Endpoint: POST /api/?action=check_flow
Authentication: Requires JWT Bearer

// Payload to send
{
    "flow_token": "token-uuid-generated-by-frontend"
}

// Successful Response
{
    "status": "success",
    "data": {
        "valid": true,
        "risk_score": 0.1,
        "message": "Flow consumed atomically"
    }
}

Note: This endpoint consumes the token ensuring the state changes to consumed. Attempting to validate it twice will result in an error (prevents Replay Attacks).

Rate Limits & Billing

To protect our infrastructure and ensure availability for everyone, CrafyCAPTCHA uses a strict traffic control model at the edge.

1. Authentication Rate Limit

The Login endpoint (/api/?action=authenticate) is protected to prevent brute force on your credentials. Limit: 10 attempts per minute per IP, and 2 per second. Exceeding this will return HTTP 429.

2. Limits per User and Plan

General API usage is limited according to the quota of your active billing plan. The plan comes embedded in the Bearer Token (JWT) once you authenticate.

Plan	Requests per Minute	Requests per Second (Burst)
Starter	8 req / min	2 req / sec
Growth	150 req / min	20 req / sec
Scale	500 req / min	50 req / sec

View pricing

💡 Plan Update

When changing plan (upgrade or downgrade), keep the following in mind:

Public Key, Secret Key, and Signing Public Key never change.
The Public Token is automatically regenerated.

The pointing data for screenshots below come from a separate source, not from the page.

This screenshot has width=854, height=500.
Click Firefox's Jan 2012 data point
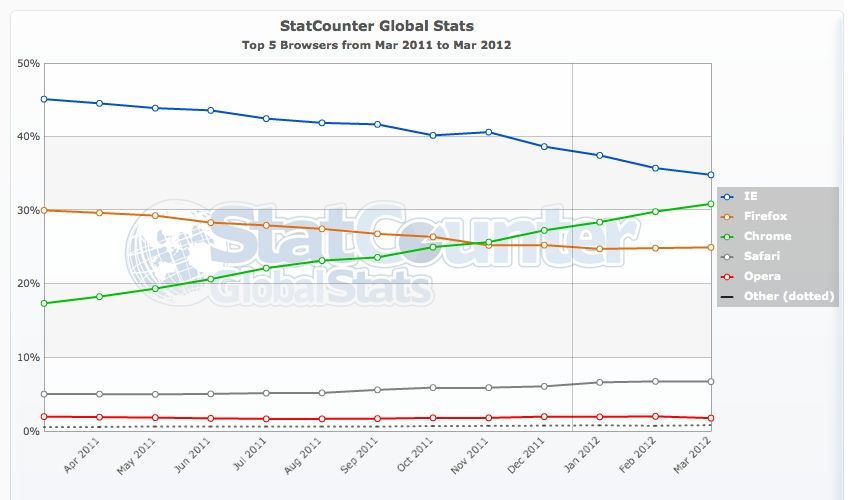tap(599, 248)
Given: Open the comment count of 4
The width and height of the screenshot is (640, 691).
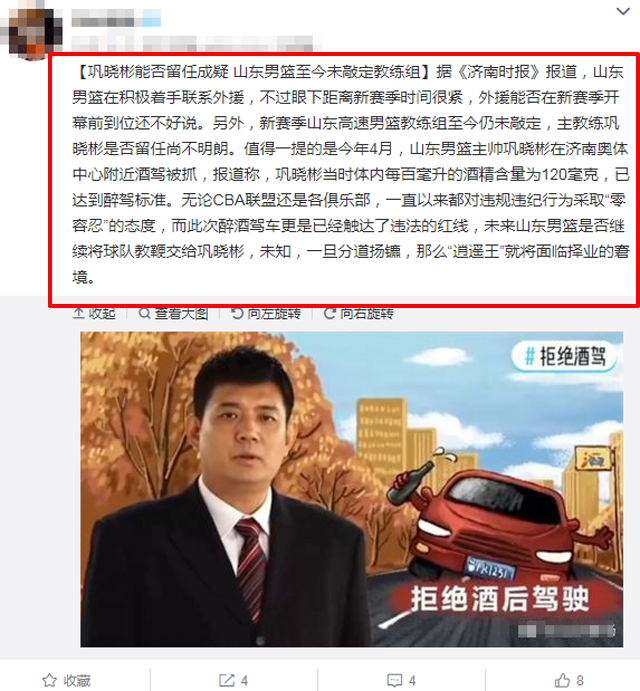Looking at the screenshot, I should tap(412, 680).
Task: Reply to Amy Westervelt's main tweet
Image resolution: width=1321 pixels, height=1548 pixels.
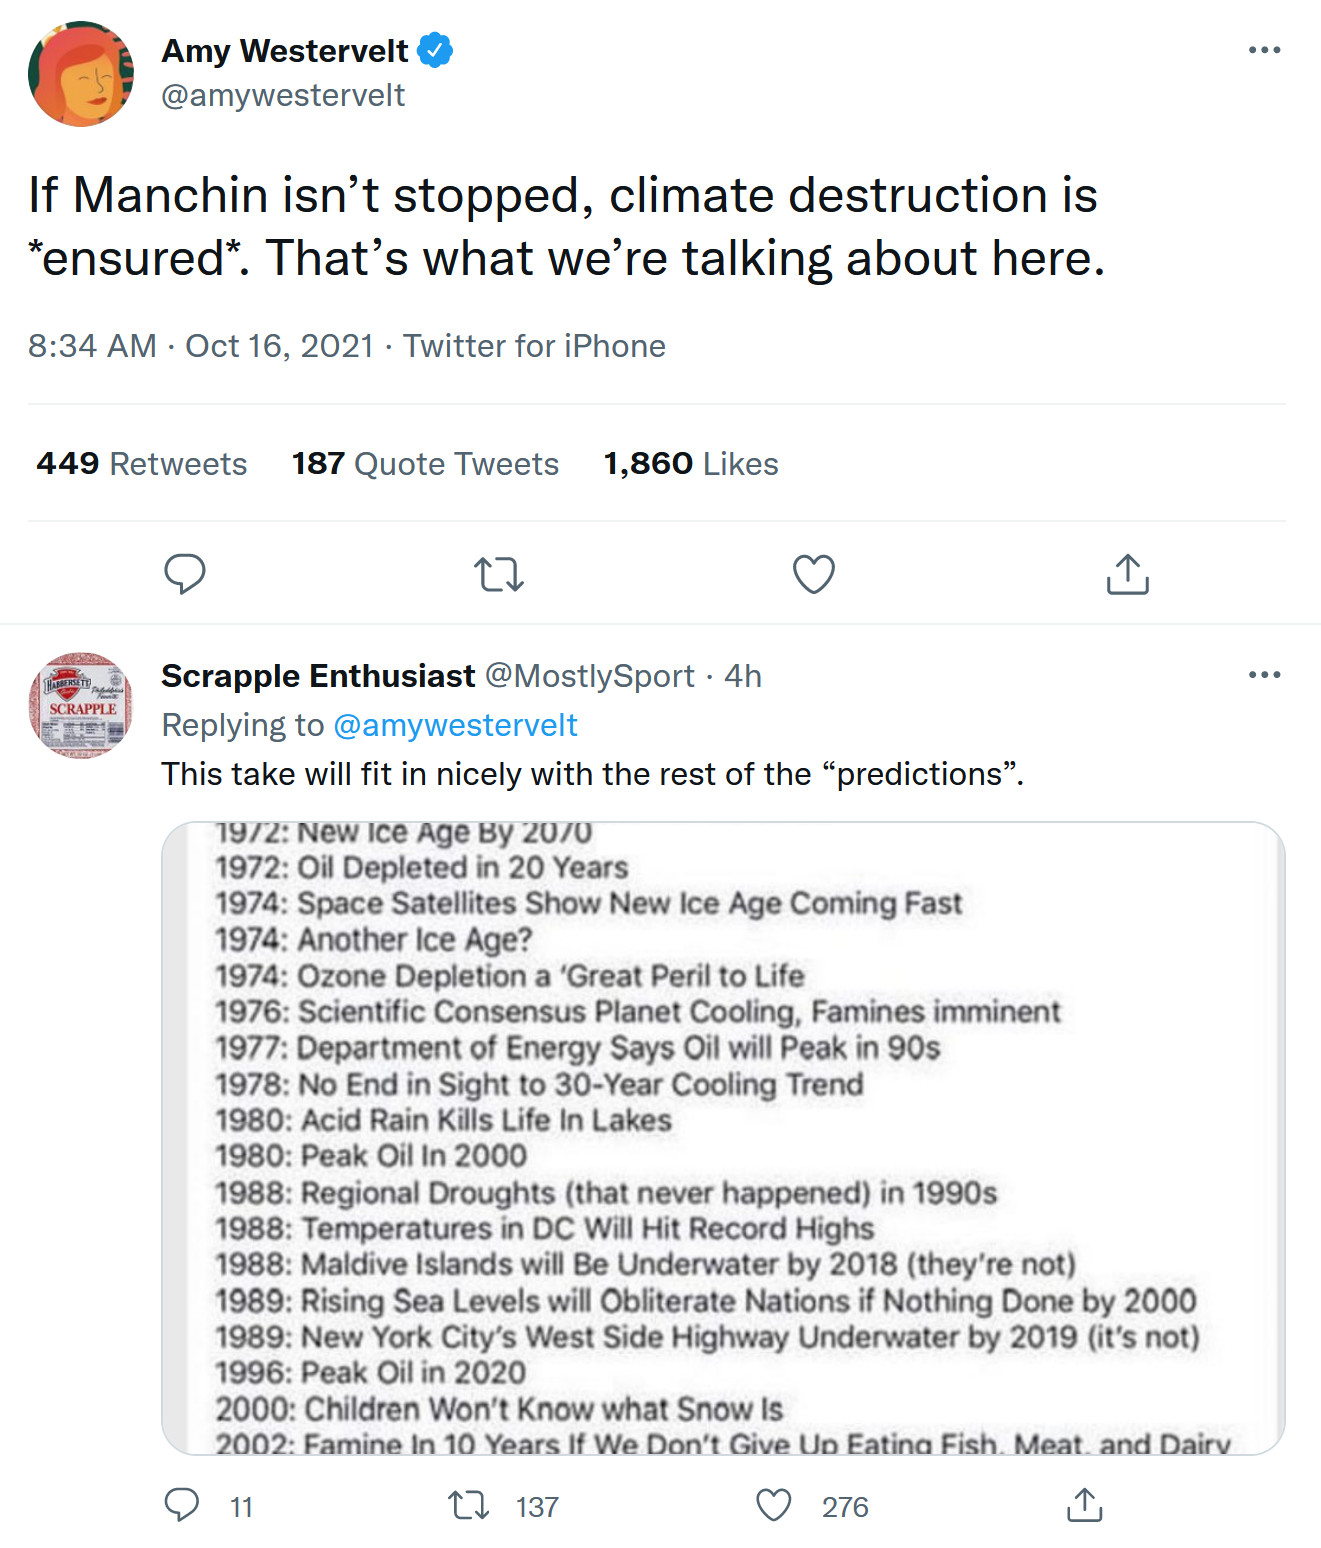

Backend SDKs handle this dynamically through the getPublicToken() method. See the Credentials section for more details.
For new Rate Limits to take effect in the REST API, you must re-authenticate (/api/?action=authenticate) to obtain a new Bearer Token with your updated limits.

If you exceed your plan limits, you will receive a 429 Too Many Requests response. We suggest implementing Exponential Backoff delays in your scripts for these events.